Daphna Yasova Barbeau (01:16:35.009)
Yeah.
Daphna Yasova Barbeau (01:16:57.943)
Pretty good. Yeah.
Daphna Yasova Barbeau (01:17:03.765)
Yeah, I mean, I'll just say in most of the units where I've worked, if a baby gets extubated, everybody's like, don't even look at the baby. Like don't touch the baby. And maybe we don't have to do that to this baby who's undergoing this critical transition in life. Maybe they could be held by their parents.
Ben (01:17:17.316)
What's interesting about it is that we had reviewed a paper about extubation, I forget when it was, and it was mentioning how basically proning the baby right after extubation really maximized the areas of ventilation of the lung. And if you have a mother that's leaning back that gets a baby placed on their chest, you're kind of doing this in a roundabout way because it's not exactly prone, but you might be at an angle. And so you might end up being in that position through skin to skin.

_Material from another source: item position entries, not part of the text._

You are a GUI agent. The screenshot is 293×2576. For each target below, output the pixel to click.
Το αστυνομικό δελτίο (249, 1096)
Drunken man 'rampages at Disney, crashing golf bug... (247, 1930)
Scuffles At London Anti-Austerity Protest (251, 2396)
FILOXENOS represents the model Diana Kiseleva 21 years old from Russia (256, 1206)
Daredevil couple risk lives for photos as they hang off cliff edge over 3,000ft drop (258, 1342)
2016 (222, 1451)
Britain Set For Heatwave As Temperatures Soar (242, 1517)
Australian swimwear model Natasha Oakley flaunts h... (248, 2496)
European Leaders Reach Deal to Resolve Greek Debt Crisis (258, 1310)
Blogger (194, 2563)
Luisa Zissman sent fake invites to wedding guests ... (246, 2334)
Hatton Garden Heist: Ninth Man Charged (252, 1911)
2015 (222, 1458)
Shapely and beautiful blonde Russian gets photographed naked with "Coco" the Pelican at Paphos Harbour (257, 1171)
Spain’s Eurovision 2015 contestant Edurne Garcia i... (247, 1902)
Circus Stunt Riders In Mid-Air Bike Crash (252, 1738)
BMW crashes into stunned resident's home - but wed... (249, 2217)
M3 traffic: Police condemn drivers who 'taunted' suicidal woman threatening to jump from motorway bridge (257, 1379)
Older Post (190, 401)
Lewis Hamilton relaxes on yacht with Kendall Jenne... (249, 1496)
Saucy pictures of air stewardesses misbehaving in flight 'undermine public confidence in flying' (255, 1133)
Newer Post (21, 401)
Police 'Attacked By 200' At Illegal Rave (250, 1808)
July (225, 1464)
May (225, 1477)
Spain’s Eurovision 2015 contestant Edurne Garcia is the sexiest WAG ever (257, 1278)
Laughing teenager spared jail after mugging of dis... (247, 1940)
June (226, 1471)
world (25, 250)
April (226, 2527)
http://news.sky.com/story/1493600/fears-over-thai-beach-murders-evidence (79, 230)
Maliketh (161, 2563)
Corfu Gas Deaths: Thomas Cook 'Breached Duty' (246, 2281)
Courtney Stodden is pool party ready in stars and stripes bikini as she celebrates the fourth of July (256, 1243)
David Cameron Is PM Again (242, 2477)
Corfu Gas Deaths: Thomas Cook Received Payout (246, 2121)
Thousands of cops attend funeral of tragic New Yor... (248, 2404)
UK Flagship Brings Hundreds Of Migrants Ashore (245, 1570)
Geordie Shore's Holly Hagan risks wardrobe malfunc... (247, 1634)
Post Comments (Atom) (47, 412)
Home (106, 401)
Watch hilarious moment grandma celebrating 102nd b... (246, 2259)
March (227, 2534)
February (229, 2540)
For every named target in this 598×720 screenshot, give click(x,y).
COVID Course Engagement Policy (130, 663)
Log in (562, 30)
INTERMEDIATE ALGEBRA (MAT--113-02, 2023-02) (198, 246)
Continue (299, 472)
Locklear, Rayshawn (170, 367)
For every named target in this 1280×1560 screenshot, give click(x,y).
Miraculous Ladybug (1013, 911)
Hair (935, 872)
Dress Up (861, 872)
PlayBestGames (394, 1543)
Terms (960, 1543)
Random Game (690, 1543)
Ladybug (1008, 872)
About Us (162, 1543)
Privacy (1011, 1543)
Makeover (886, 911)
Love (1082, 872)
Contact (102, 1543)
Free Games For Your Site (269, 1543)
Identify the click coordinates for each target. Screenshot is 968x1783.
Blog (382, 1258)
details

Daphna Yasova Barbeau (01:17:25.953)
That's right.
Daphna Yasova Barbeau (01:17:33.463)
For sure.
Daphna Yasova Barbeau (01:17:44.299)
Yeah, and opening up those apices
Ben (01:17:46.842)
Yeah, yeah. So I think that was interesting. That's interesting to think about it also in those terms because yeah, there's likely a benefit there as well. Very cool. Well, this was a fun Journal Club. We will see you guys next week. Is there anything, Daphne, that you want to mention before we say goodbye to the audience?
Daphna Yasova Barbeau (01:17:56.439)
Okay.
Daphna Yasova Barbeau (01:18:09.783)
Do you want to tell people about our interview next week?
Ben (01:18:12.31)
Absolutely. so number one, on Wednesday, January 8th, we will have a new episode of the Global Neonatal Podcast with Shelly Ann Dakarai and Mbozu Sipalo. They've been doing a phenomenal job. So check them out. And then on Sunday, Daphne and I will be back and we have a special interview with Dr. Keith Barrington from Montreal, Canada. If you
Neonatal Research Blog, I'm sure you've read some of his commentaries. He is a fascinating individual, so it's an interview you should definitely not miss. Please continue to send us your feedback. Please continue to share your thoughts and comments with us, suggestions, and we'll be happy to listen, reply, and implement those into the show. All right, Daphna, have a good rest of your day. Bye-bye. Thanks.
Daphna Yasova Barbeau (01:18:43.666)
Mm-hmm.
Daphna Yasova Barbeau (01:18:49.271)
Mm-hmm.
Daphna Yasova Barbeau (01:19:04.789)
All right, have a good one. Get some rest.